Bill Corum has been an inmate in ten different prisons in ten different states, and is now a Christian author and speaker in prisons all over the world. Over the last month, Bill and I have talked about issues of fatherlessness in our country and the consequences in our rising prison population.

As an urban missionary for more than a decade now, I really believe that the way an individual can authentically impact incarcerated youth is to be a mother or father in Christ to them. Dr. Scott Larson writes in At Risk: Bringing Hope to Hurting Teenagers that Scripture is filled with parental imagery used to describe the love and care God has for us and the level of commitment God asks us to extend toward others. Dr. Larson, when working with youth in prison, has observed two primary traits in those who grow up without a positive male-figure: hatred for authority and deep-seated anger.
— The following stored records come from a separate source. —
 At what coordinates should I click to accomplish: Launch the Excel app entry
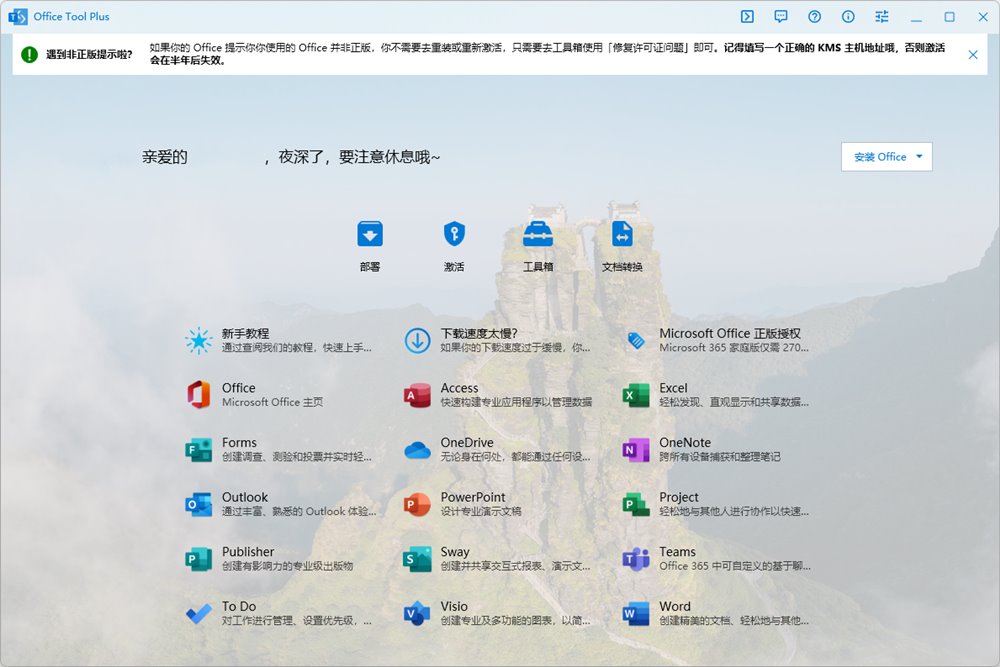(673, 389)
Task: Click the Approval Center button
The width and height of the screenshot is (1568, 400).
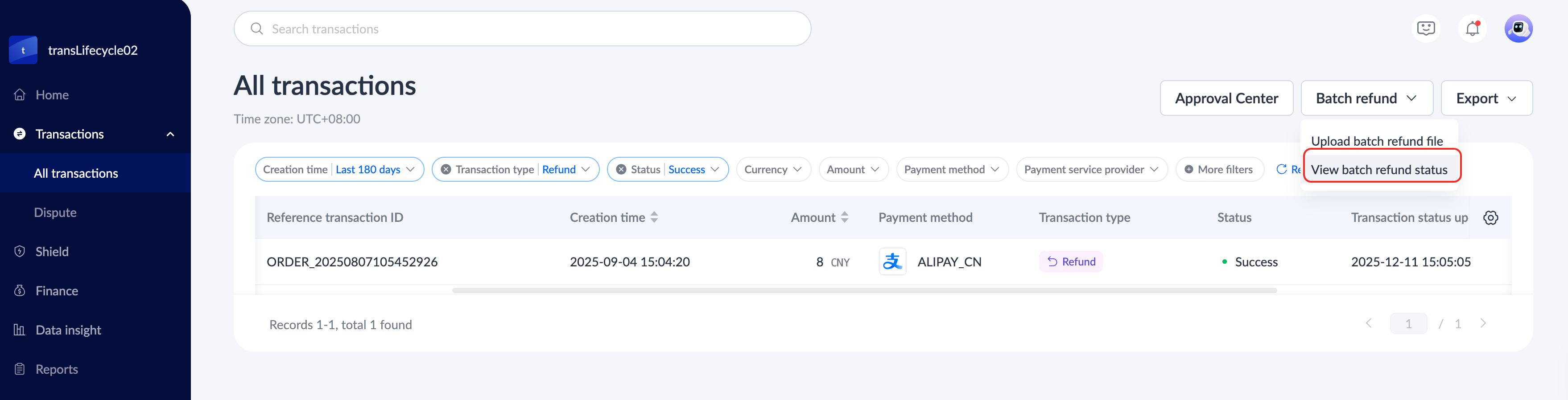Action: tap(1226, 98)
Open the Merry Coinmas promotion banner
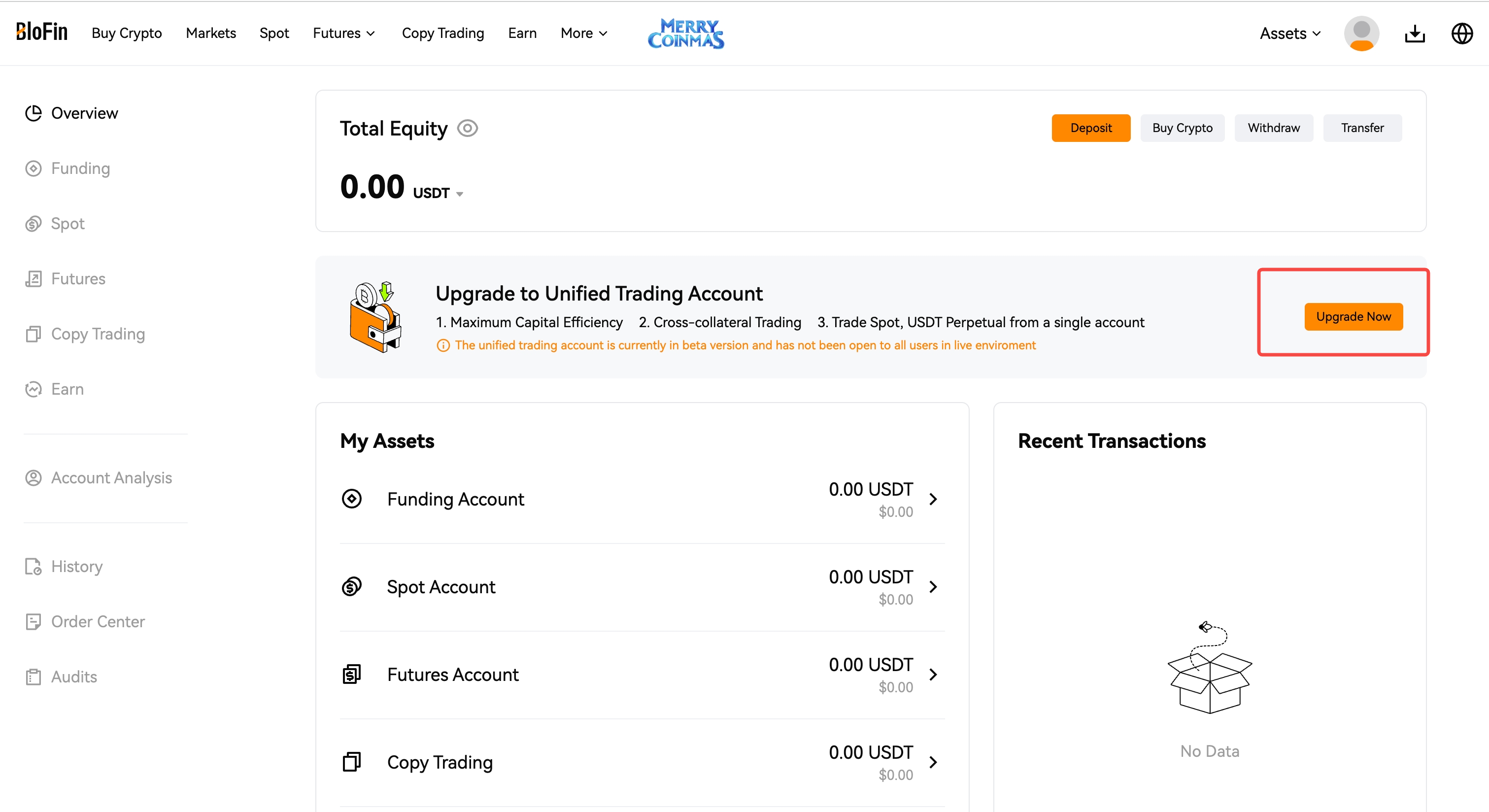The image size is (1489, 812). point(685,34)
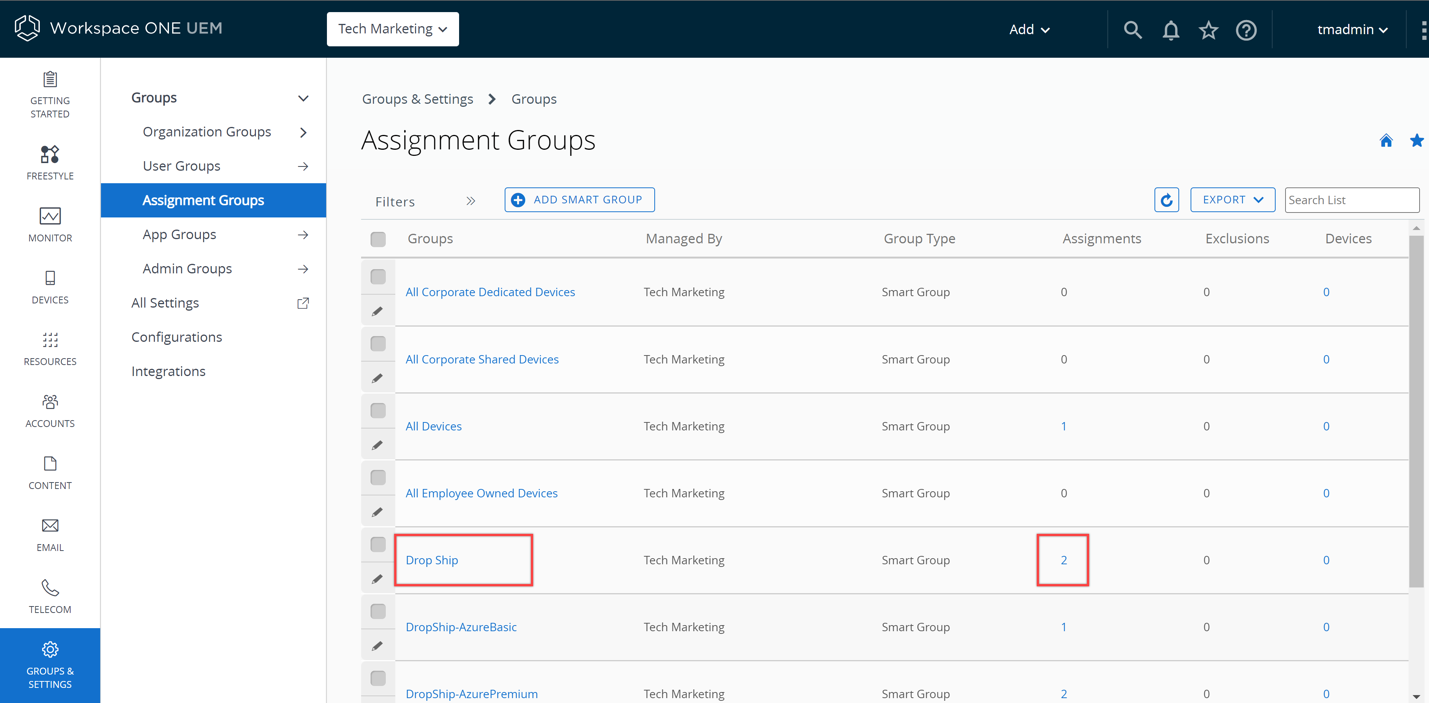
Task: Refresh the Assignment Groups list
Action: [1166, 199]
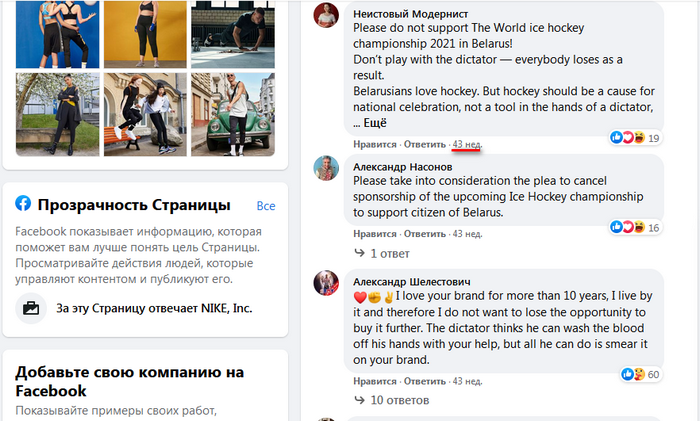Screen dimensions: 700x421
Task: Click 'Все' link in Прозрачность Страницы
Action: pos(265,206)
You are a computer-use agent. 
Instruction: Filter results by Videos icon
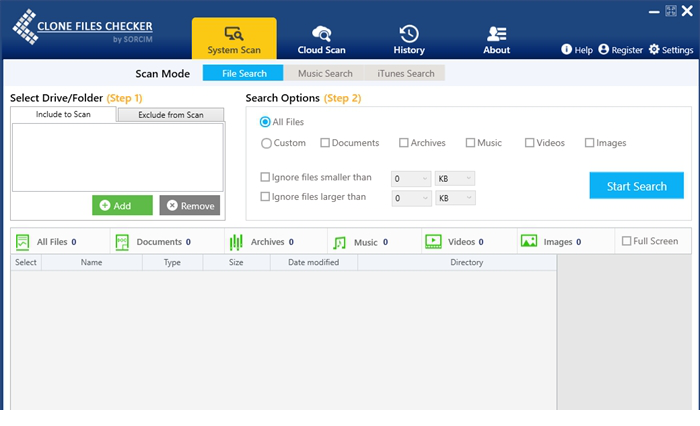[433, 242]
He proposes that if the root of the problem is rejection, then the solution must be acceptance, but not just the bland statement, “I accept you as you are,” which is closer to apathy and indifference.  Rather, it’s the kind of acceptance that God extends toward us.

In detention, when I ask groups of boys if any of them know one positive man in his neighborhood, they all think hard for a few minutes and shake their heads no. It breaks my heart every time I ask that question.

Last month, I had the privilege to see Lee, one of my mentees who was recently released, enroll in our local community college. I won’t share details about Lee’s past or even his father’s past, but I will celebrate his drive to get a job and be one of the first in his family to go to college. As a father in Christ, I talked with him about the advantages of college and the differences between a university and a community college. We talked about debt and scholarships, like I would with my own son.

When Lee got to the campus, he filled out the application on his own, and he met with an advisor without me. I sat back and prayed for him. Before I left, Lee had to take an entrance exam. As he prepared to go into the testing room, I asked him if he had eaten anything that afternoon, and he said no, so we both learned where the dining hall was, and I treated him to lunch. As I said goodbye, I told him to call me to let me know how the exam was and to text me when he got back to his placement. Lee did check in with me, just as I hope my own sons would do.

Every other week, Lee and I have conversations about life. My job is not to change him, but to model what Christ did for me and accept him like a father in Christ would accept his very own. If each dad knew that his role on earth is to be a father even to other people’s children, a lot of lives would be changed.

As I model fatherhood to our young people, I have the opportunity to point them to their Builder, Creator, and Heavenly Father, whom much of the world does not recognize, according to 1 John 3:1 (NLT): “See how very much our Father loves us, for he calls us his children, and that is what we are! But the people who belong to this world don’t recognize that we are God’s children because they don’t know him.”

Thank you for allowing me and others like me who are fathers and mothers in Christ to serve with Youth for Christ Kansas City. Your generous support and prayers allow us to be parents in Christ to troubled teens in tough situations.